Massive crowds were already pouring in for the Friday of the two-day meeting. There seemed to be no dress code. Hats, mostly Stetsons and baseball caps, were worn much more by the men, who also wore shorts rather than suits.
Saddling up was a nightmare. In England you retreated into a little stall, where onlookers could only peer in from a distance. Here, when Gala joined Louise trying to calm little Delectable, the boxes were open to the public, frantic to see their equine heroes. Only divided by three-foot-high partitions, topped by wire netting, these boxes allowed any trainer to see what their rivals were up to. Penscombe and Valhalla, who had entered a filly called La Tempesta, totally ignored each other.

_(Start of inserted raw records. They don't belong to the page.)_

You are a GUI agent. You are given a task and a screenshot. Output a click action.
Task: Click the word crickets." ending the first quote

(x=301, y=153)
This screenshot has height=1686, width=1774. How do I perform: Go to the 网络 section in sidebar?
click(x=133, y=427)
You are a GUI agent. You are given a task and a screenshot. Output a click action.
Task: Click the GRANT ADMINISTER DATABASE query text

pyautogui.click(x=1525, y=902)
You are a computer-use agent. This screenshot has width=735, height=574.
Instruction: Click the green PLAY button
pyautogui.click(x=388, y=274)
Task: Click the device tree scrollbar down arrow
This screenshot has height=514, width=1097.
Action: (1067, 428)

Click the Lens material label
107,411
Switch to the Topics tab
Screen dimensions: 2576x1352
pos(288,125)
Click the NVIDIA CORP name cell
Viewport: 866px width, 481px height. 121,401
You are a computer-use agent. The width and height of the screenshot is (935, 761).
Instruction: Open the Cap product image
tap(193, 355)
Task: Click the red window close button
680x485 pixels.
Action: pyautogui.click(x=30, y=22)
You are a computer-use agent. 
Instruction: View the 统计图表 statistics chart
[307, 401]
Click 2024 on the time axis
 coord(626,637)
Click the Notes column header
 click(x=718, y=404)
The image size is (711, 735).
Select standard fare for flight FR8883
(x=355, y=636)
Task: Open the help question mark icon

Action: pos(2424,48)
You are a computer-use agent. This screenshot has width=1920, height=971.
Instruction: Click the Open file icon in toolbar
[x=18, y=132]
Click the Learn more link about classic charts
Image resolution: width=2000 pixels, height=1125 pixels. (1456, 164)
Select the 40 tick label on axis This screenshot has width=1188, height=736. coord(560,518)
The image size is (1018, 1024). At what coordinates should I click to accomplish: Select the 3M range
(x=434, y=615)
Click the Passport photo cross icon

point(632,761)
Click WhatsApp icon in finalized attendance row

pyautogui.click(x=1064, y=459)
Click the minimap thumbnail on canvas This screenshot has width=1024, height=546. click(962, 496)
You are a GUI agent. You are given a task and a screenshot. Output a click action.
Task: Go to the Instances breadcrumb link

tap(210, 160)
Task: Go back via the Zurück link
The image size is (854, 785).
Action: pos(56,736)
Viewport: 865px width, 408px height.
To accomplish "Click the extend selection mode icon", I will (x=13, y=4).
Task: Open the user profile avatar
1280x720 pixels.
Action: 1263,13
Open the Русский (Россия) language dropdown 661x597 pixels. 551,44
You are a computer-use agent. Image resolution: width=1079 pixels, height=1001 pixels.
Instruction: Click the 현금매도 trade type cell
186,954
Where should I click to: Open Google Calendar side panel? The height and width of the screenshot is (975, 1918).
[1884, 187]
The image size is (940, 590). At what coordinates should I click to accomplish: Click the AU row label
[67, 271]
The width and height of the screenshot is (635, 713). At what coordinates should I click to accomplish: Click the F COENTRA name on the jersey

Santa Anita being close to Hollywood, the glamorous crowds swarmed with celebrities, who all gazed at Rupert, still dazzling despite crossness and lack of sleep.
‘What have I seen him in?’ pondered a passing beauty.
‘A foul mood recently,’ said Gala sourly.
In the parade ring, however, a pretty blonde pop star was belting out a song called ‘The Best is Yet to Come’.
‘I promise it is,’ murmured Rupert to Gala as adjusting Delectable’s bridle, his signet ring touched her fingers on the lead rope.
Happiness rolled over her, and even more so when Delectable and Tarqui beat La Tempesta, ridden by Roman Lovell, by a
head, earning a cool two million dollars. As the cheers rang round the purple mountains, Delectable immediately became favourite for the 1000 Guineas, and she was draped in a garland, almost bigger than herself, of bright-yellow asters, edged with purple and topped with purple and white orchids, grown specially for the Breeders’ Cup.
Louise was crying with joy, so was Tarqui, and an exultant Rupert had an excuse to kiss Gala and mutter he’d come to her room sometime before midnight, but wouldn’t ring for fear of hackers.
Next minute, a blonde in a burgundy jacket and blue jodhpurs, wearing a black hat with wires rising out of the top came cantering up to a returning Tarqui, screeching: ‘How special is it to be the rider of a Breeders’ Cup winner?’ expecting him to take her through every special yard of the race and thank every special person from the trainer to the stable cat.
Gala had never heard anything like the joyous din greeting a winner, connections hugging each other, whooping, hollering, hi-fiving in orgasmic ecstasy. As race followed race, the celebrations grew more raucous. Touchy Filly was in the last one – the Longine Distaff for mares and fillies – and didn’t like the US custom of a large loader standing up in the starting stalls and hanging on to her bridle until the gates opened, so she bit him and shot out to escape reprisals. Although she was competing against older horses, she didn’t stop running until she was only just beaten into third place.